Start of DATA LISTING

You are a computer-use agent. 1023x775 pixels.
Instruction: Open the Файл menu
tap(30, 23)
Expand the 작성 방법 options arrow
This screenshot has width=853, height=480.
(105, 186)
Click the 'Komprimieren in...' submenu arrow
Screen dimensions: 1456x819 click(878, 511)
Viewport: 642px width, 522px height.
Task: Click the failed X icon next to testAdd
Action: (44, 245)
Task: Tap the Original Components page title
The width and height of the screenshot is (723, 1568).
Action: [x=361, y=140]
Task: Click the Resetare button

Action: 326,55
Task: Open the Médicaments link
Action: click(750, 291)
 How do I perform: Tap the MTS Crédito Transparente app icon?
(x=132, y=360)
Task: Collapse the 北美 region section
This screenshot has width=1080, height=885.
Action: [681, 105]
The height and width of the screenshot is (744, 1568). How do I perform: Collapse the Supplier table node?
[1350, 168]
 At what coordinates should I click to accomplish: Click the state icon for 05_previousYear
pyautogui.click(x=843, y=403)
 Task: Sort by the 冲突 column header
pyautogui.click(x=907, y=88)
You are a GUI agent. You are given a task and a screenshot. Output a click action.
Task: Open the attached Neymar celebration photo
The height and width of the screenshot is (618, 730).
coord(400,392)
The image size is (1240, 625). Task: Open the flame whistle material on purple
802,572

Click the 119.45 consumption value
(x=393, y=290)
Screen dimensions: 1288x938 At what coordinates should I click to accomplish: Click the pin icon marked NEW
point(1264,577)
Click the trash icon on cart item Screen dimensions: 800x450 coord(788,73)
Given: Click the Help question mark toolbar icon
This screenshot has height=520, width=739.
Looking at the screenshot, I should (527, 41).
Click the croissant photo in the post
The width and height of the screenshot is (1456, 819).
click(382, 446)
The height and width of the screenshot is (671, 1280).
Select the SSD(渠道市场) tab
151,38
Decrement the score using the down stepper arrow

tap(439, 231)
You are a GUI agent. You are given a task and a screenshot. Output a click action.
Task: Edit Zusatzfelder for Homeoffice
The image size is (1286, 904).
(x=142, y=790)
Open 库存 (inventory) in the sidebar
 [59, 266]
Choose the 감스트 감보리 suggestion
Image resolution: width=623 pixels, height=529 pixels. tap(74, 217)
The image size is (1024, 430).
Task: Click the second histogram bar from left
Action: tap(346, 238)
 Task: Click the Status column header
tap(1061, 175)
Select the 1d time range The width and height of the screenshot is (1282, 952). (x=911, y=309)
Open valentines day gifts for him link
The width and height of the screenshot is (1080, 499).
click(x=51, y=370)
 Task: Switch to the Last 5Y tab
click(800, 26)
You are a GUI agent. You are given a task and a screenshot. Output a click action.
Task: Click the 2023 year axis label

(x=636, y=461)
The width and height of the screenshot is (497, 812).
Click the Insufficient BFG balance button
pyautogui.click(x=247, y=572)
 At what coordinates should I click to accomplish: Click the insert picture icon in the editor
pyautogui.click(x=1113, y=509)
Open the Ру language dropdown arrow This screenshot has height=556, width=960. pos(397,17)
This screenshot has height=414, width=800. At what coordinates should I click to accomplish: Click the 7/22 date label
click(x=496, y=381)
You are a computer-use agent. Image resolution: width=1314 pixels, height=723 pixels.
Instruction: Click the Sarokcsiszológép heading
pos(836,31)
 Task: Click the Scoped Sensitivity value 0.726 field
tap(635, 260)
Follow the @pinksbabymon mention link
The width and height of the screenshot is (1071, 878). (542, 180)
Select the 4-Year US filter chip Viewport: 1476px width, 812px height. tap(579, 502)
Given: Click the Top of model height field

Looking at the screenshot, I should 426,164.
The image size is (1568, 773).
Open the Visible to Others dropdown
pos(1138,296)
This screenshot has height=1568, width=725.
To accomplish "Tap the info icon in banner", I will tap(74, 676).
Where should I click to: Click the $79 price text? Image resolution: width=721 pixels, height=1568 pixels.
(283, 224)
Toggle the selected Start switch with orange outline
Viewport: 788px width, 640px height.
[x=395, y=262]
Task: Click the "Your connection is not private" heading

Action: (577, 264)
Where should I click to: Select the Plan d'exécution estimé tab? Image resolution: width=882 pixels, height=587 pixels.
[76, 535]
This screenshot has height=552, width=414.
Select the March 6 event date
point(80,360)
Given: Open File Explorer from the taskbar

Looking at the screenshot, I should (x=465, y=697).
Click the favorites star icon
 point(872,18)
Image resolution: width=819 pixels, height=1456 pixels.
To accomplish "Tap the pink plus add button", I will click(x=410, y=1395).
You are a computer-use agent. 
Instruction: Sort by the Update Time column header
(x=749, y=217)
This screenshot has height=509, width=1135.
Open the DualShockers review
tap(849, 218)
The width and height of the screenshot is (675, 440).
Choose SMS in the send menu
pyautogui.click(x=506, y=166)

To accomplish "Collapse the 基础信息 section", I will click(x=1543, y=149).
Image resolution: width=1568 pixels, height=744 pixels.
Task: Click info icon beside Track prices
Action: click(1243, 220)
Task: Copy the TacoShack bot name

End of DATA LISTING

§ WORK INSTRUCTION:
Type out again, exactly as written, the lines from the beginning of the material through the one containing "Task: Tap the Original Components page title".

§ SOLUTION FOR THIS TASK:
You are a computer-use agent. 1023x775 pixels.
Instruction: Open the Файл menu
tap(30, 23)
Expand the 작성 방법 options arrow
This screenshot has width=853, height=480.
(105, 186)
Click the 'Komprimieren in...' submenu arrow
Screen dimensions: 1456x819 click(878, 511)
Viewport: 642px width, 522px height.
Task: Click the failed X icon next to testAdd
Action: (44, 245)
Task: Tap the Original Components page title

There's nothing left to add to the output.